• _Work to do_: Retype the lines below, from the line containing "The height and width of the screenshot is (564, 1003)." through the line containing "Describe the element at coordinates (516, 73)", inclusive, without any changes.

____________

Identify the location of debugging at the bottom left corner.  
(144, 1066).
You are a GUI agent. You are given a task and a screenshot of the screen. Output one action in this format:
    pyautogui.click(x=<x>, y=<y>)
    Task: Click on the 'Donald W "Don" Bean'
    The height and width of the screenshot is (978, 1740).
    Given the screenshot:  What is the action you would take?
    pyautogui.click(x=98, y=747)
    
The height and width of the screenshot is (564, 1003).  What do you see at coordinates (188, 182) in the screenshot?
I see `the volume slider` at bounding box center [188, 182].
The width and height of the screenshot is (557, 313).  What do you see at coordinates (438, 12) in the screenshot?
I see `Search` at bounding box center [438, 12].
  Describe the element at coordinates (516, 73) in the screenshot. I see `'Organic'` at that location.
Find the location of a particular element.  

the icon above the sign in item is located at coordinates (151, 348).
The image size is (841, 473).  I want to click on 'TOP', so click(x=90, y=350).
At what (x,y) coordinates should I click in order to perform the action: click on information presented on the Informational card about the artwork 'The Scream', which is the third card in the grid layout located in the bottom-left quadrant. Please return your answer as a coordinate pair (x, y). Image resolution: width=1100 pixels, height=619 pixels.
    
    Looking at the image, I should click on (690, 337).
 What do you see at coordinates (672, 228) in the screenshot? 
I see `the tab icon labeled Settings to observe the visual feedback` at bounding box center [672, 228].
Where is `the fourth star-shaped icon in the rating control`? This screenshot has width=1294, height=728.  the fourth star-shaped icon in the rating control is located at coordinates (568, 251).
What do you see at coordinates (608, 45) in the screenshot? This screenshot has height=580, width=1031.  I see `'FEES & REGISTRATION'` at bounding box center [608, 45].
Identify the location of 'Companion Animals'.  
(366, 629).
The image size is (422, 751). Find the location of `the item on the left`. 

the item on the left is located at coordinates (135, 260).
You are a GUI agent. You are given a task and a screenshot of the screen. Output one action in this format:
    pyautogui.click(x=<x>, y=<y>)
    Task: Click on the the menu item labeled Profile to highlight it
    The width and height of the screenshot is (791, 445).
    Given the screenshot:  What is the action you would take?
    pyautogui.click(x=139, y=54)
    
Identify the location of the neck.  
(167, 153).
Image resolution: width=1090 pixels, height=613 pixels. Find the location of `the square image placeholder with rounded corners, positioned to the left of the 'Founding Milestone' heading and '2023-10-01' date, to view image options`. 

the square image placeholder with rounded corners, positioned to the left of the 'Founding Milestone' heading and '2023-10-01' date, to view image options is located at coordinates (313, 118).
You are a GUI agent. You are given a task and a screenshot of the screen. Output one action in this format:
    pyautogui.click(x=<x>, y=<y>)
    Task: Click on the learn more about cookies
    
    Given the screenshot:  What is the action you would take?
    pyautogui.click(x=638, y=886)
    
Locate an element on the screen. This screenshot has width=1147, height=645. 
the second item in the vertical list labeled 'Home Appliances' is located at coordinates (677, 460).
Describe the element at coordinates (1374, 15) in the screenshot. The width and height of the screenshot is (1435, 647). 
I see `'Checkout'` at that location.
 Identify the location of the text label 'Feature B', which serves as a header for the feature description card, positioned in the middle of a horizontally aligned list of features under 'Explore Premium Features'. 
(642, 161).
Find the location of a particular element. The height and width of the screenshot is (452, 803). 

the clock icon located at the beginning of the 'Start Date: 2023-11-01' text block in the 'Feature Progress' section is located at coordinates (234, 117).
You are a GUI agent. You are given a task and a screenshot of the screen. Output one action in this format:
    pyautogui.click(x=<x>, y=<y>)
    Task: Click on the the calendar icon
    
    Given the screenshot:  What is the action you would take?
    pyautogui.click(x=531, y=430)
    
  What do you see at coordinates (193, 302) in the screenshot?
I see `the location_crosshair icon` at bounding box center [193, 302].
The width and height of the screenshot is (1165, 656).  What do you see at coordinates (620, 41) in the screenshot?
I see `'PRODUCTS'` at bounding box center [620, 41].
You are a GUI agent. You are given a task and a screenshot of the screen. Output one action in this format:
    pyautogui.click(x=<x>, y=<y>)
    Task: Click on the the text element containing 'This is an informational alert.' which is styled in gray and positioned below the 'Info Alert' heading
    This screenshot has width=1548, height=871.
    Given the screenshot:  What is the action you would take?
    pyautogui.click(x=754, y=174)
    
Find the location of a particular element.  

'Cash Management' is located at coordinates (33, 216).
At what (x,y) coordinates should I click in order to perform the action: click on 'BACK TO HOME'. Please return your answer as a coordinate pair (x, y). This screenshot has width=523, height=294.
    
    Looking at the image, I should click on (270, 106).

____________

• _Written solution_:
The height and width of the screenshot is (564, 1003).  What do you see at coordinates (188, 182) in the screenshot?
I see `the volume slider` at bounding box center [188, 182].
The width and height of the screenshot is (557, 313).  What do you see at coordinates (438, 12) in the screenshot?
I see `Search` at bounding box center [438, 12].
  Describe the element at coordinates (516, 73) in the screenshot. I see `'Organic'` at that location.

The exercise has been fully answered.